First some definitions:
- Loan Amortization: When you take out a mortgage, you sign a contract agreeing to pay back the amount over some number of years (usually 15 or 30) with interest. Amortization is the act of divvying up those payments so that at the end of your payback period (those 15 or 30 years), you have fully paid back the amount you were loaned (with interest, of course).
- Monthly payment: Each month, you pay the interest that has accrued over the last month plus a little principal. As you will see in the math below, the amount of principal you pay back changes each month (it becomes more and more of your monthly payment). The monthly payment is a set dollar amount (this is to help people budget), but as you pay off more and more of the principal, there is less and less interest that accrues each month, so the part of the monthly payment that goes towards principal grows over time.
- Equity: The amount you have paid that didn't go toward interest. When you sell the house, you get this plus (or minus) any appreciation that has occurred.
- Amortization Schedule: A tabular breakdown of how much interest and principal you pay for each month of the mortgage.
Math Time
Let's start by defining some variables:
- M = monthly payment
- A = loan amount
- r = 1 + (yearly interest rate / 12) ... this is 1 + the monthly interest rate
- a_0, a_1, a_i, and a_n all refer to how much principal is left to pay after some number of months
- n = number of months to pay back the loan
- How much principal is left at the very beginning after no time has passed? All of it! In other words, a_0 = A.
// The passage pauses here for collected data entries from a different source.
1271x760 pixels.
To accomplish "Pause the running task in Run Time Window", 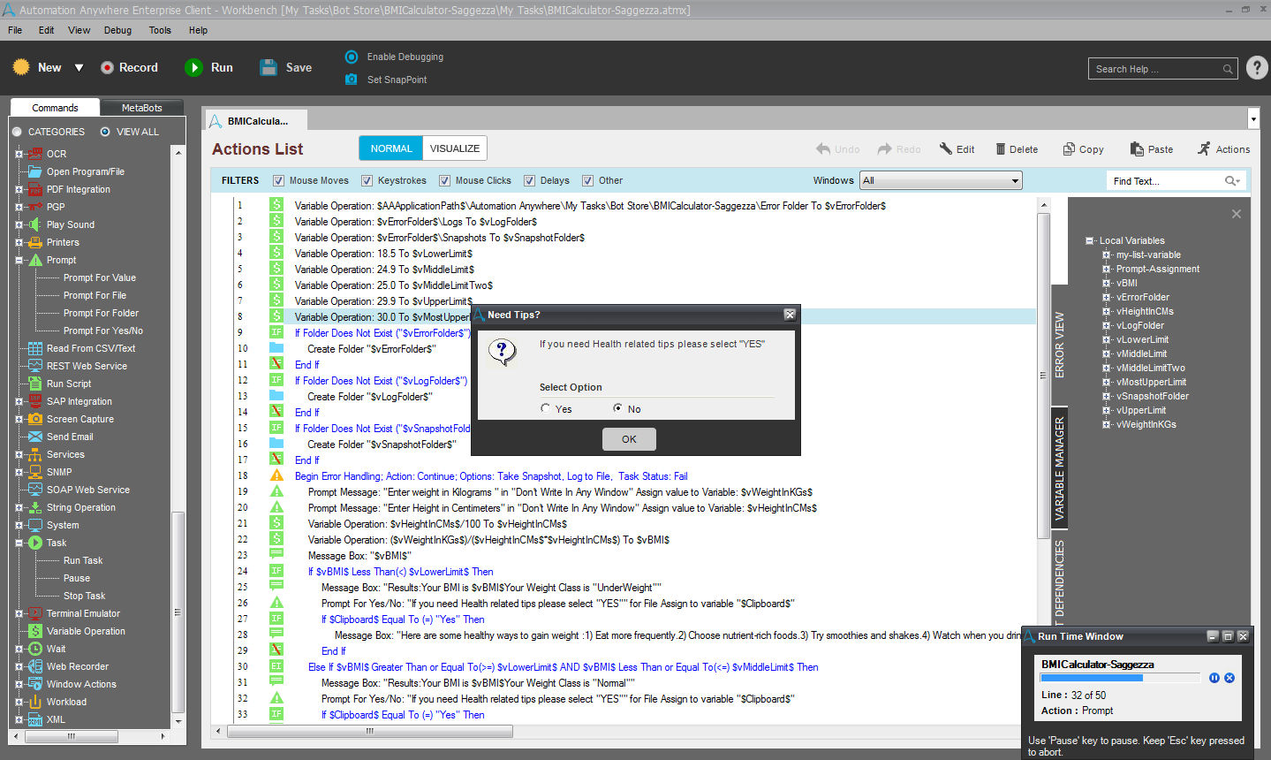I will tap(1214, 678).
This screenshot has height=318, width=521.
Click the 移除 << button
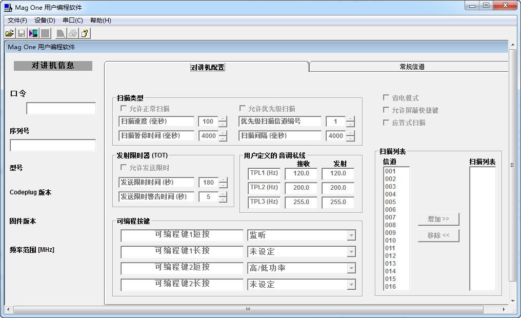coord(438,235)
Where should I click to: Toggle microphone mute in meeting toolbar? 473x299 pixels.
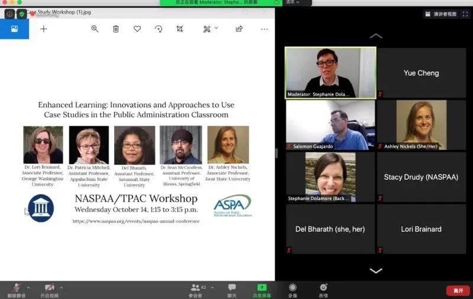[16, 290]
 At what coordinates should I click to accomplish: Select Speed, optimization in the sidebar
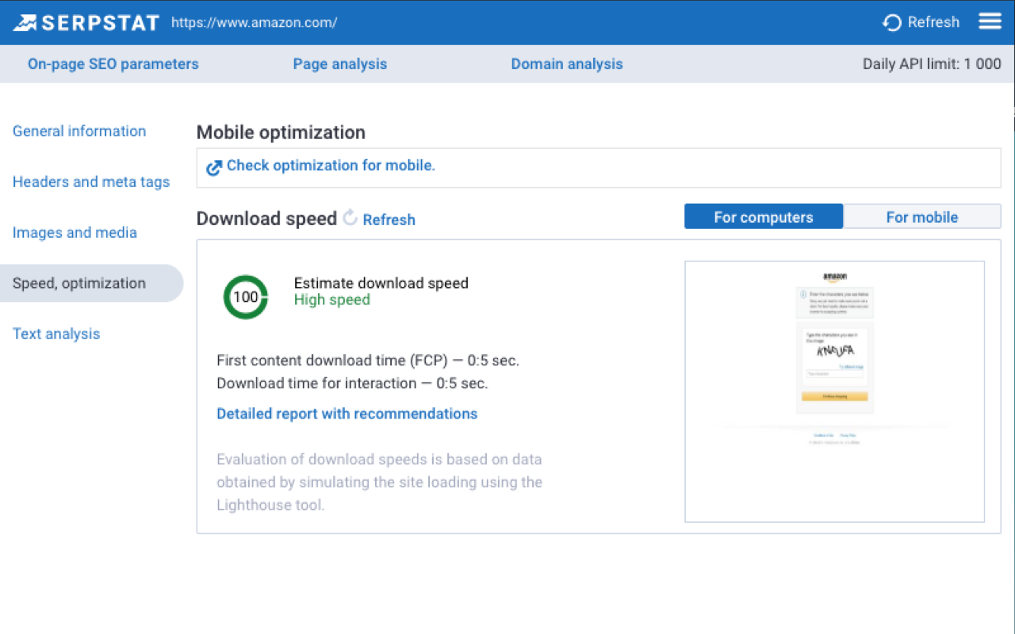79,283
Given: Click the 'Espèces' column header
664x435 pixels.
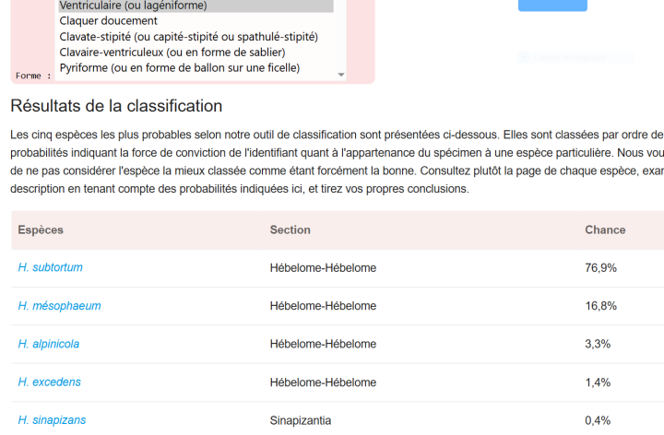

- After one month has passed (a_1), how much principal is left? After one month, you have made one of your monthly payments. It includes some interest, and some principal. A*r is the total amount plus the first month's worth of interest on the total amount. So A*r - M is the total amount plus the first months worth of interest, minus the first months worth of interest and the first months worth of principal. Obviously the interest cancels out, and you have A*r - M is the amount of principal left after the first months principal is subtracted off. Now notice how I haven't really said what M is. That's because our goal is to figure out M given A, r, and n. What we're going to do is use the knowledge that a_n should be 0, or after n months the loan should be paid off. So to recap, a_1 = the amount of principal left after one month = A*r - M. Notice that a_0 = A so we could write a_1 = a_0 * r - M.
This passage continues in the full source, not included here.